18 Ekim 2011 Salı

HABERLER-1

-Kitap yasaklamalarından sonra, kitap okumayı düşünmekte delil olarak sayılmaya başlandı. Bir evde bulunan okunacak kitaplar listesi, örgüte üye olma delili sayıldı. Çok yakında doğmuş olmak, örgüte üye olma delili olarak kabul edilebilir. Malum, bir insan doğmadan örgüte üye olamaz.

-Uzun zamandır İstanbul'un tarihi silüetini bozan gökdelenlerin akıbetiyle ilgili olarak tartışmalar devam ediyor. Kültür ve Turizm bakanı Ertuğrul Günay sonunda gökdelenlerin traşlanmasının istenildiği bir yazıyı ilgili kuruma yollamış. Ancak zaten 2006 yılında bölgeye bu uzunlukta gökdelenlerin yapılması için izni veren de aynı bakanlıkmış. Devletin yeni uyguladığı bir strateji değil tabiki bu. Biz kaz gelecek yerden tavuğu esirgemeyelim, olur da büyük bir tepki oluşmazsa, oldu bittiye getiririz düşüncesi hakim. Yazıktır, günahtır, ayıptır.

-Bodrum'da kilise yokmuş efendim. Yaz kış kalan 5bin gayri müslim var, yazın gelen binlerce hıristiyan var. Ama gel gör ki bir tane kilise yok. 2003 yılında küçük bir yer kiralanarak oluşturulmuş bir nevi kilise açılmış. O kadar. Bunu niye mi anlatıyorum? 1969 yılında yıkılıp yerine abuk sabuk bir şeyler inşa edilen bir Aya Nikola Ortodoks kilisesi vardı efendim.

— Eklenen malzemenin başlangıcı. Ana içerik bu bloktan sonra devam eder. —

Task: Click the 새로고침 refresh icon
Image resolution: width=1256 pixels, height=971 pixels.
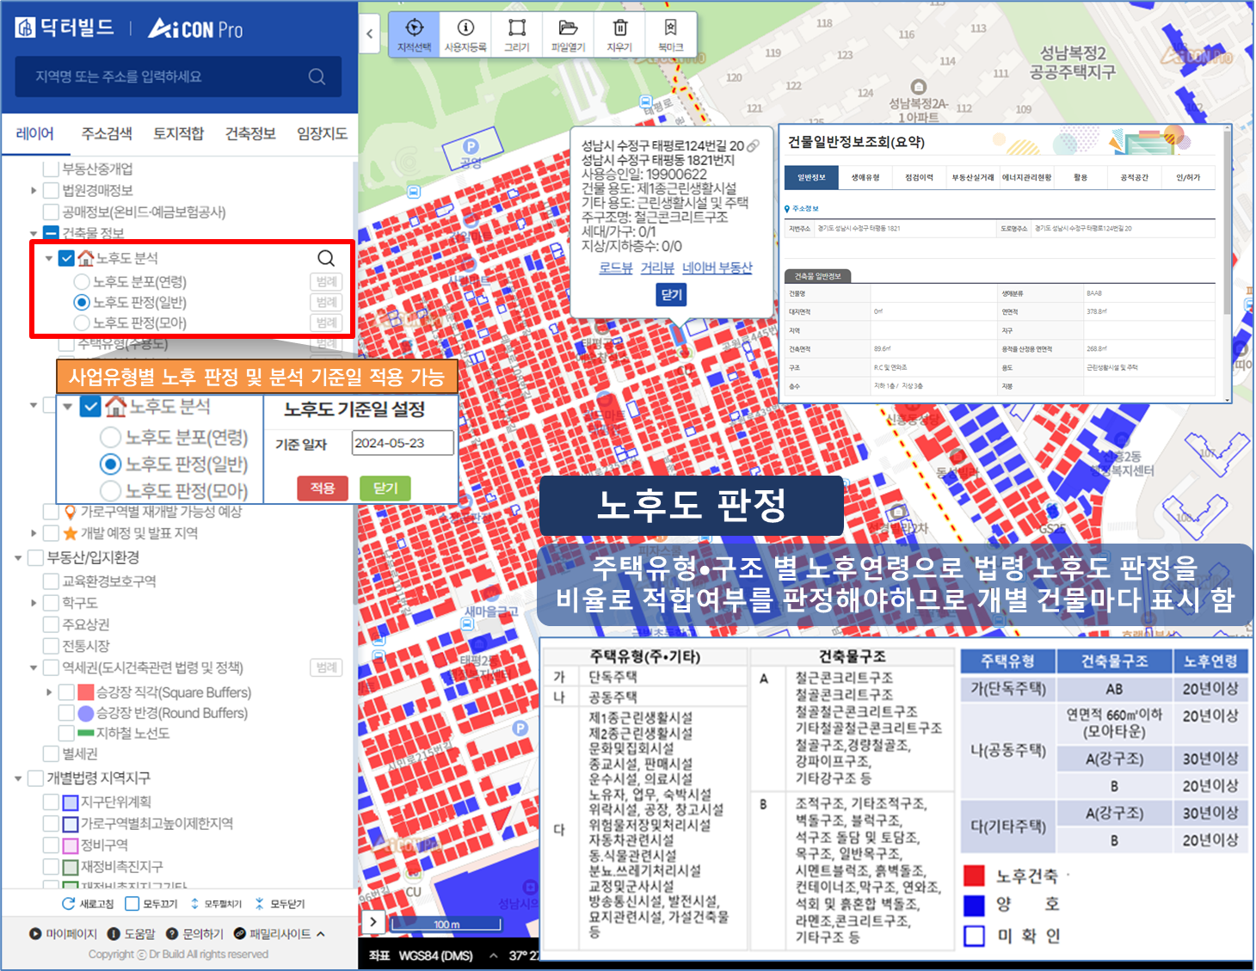Action: pos(68,904)
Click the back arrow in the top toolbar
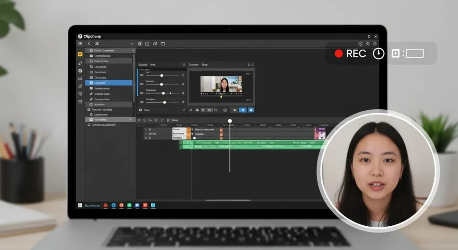The width and height of the screenshot is (458, 250). click(x=89, y=44)
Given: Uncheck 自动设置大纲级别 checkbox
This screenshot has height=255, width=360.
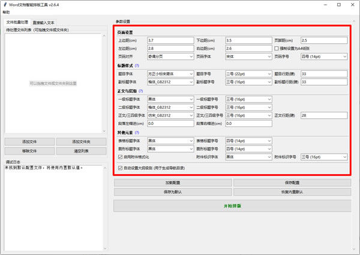Looking at the screenshot, I should (x=120, y=168).
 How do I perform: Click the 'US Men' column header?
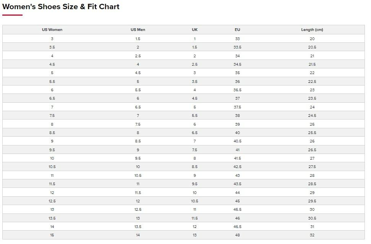(138, 29)
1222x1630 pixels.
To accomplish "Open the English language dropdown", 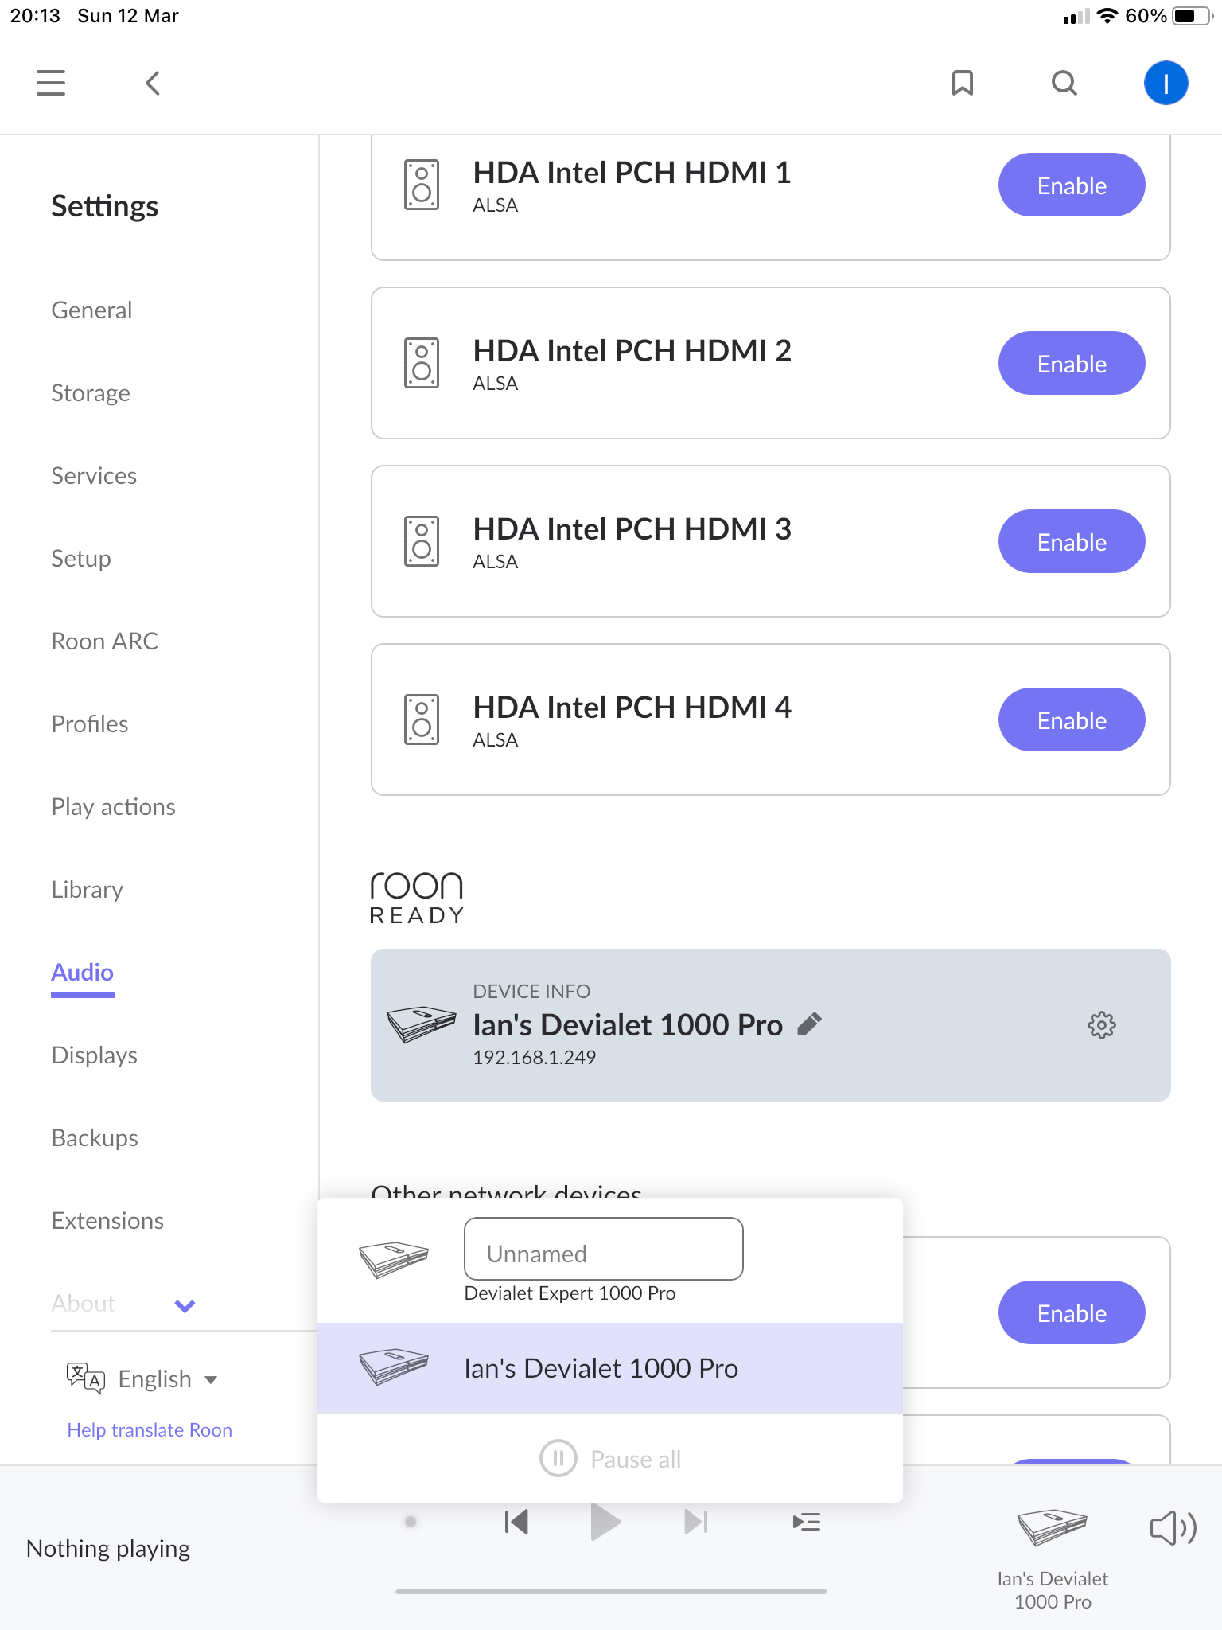I will (167, 1379).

Bodrum halkı, belediye başkanıyla beraber yıllardır bu binanın eski haline getirilmesi için bürokratik engelleri aşmaya çalışıyor. Nitekim bu sene, binanın eski görüntüsüne kavuşturularak müze haline dönüştürülmesine onay çıkmış. Bir çok kişi bu yüzden sevinçli. Ancak neden kilise değil de müze diye soranlar da var. Eskiden kilise olan bir yeri kiliseden çıkarıp müze yapmaya gerek var mı gerçekten? Aya Nikola 1969'da nasılsa, şimdi de öyle kalsın. Küçük ayak oyunlarını bir kenara bırakın. Ayasofya'ya yapılanı Aya Nikola'ya yapmayın.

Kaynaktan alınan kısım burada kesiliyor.